The objectives of this paper are to: (1) illustrate the spatial distribution of the eight heavy metals in the soil by constructing maps of the suburban area of Taiyuan city; (2) explore the relationships between heavy metal pollution and landscape pattern, industrialisation; and (3) characterise the factor patterns of heavy metal pollution, landscape pattern, and industrial plants.

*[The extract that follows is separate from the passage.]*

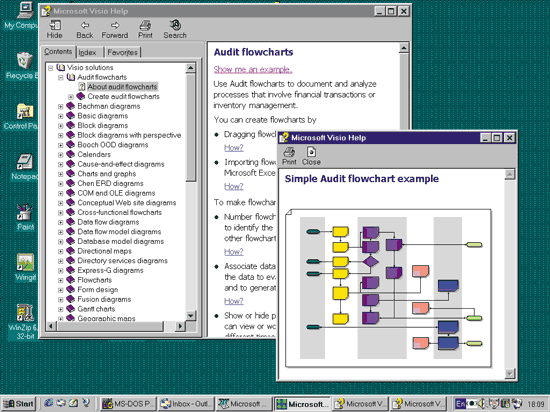Click the Close icon in example window
This screenshot has height=412, width=550.
(x=311, y=156)
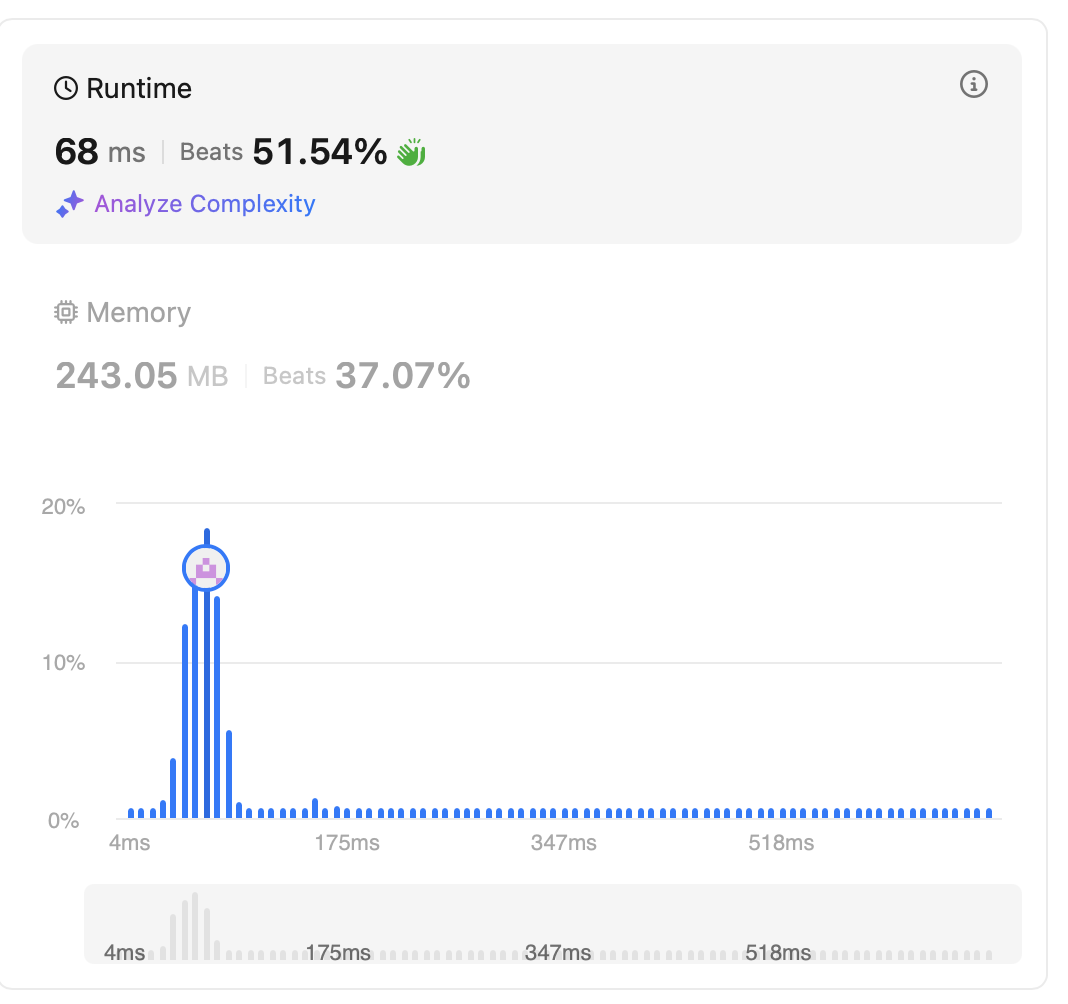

This study was expected to provide a basis for preventing soil pollution and protecting the ecological environment in local area.

Materials and Methods

Ethics statement

The work does not require any permits or approvals of any authorities and does not involve endangered or protected species, the samples were collected from ordinary farmland, and those lands are not privately or protected.

Sampling description

The study was conducted in the suburban area of Taiyuan city, Shanxi, China (Fig. 1), except the west and east of Taiyuan. The west, east, and parts of north of Taiyuan city are highly mountainous, so that these areas couldn't be sampled. Besides, Fen River is the main source of drinking water and irrigation system of Taiyuan city, and it runs through the north and south in Taiyuan. Thus, the spatial domain is irregularly shaped, being much narrower in the East-West direction and much longer in the North-South direction. The longitude of the study area is from 112.57° E to 112.74° E and the latitude is from 36.62° N to 37.03° N. Taiyuan city is the capital of Shanxi province and is a base of heavy industry in China. Certain local sites may be polluted by waste water discharging from industrial plants through irrigation systems.

Figure 1

Study area and sampling sites.

Samples were collected in 2008 from geographically distributed sites arranged in a network pattern. Eighty sampling sites were sampled in the research area (Fig. 1). All samples were taken between 6th April, 2008 and 8th April, 2008. The topsoil was sampled at depths of 0–20 cm. The average pH value of the topsoil was 8.6.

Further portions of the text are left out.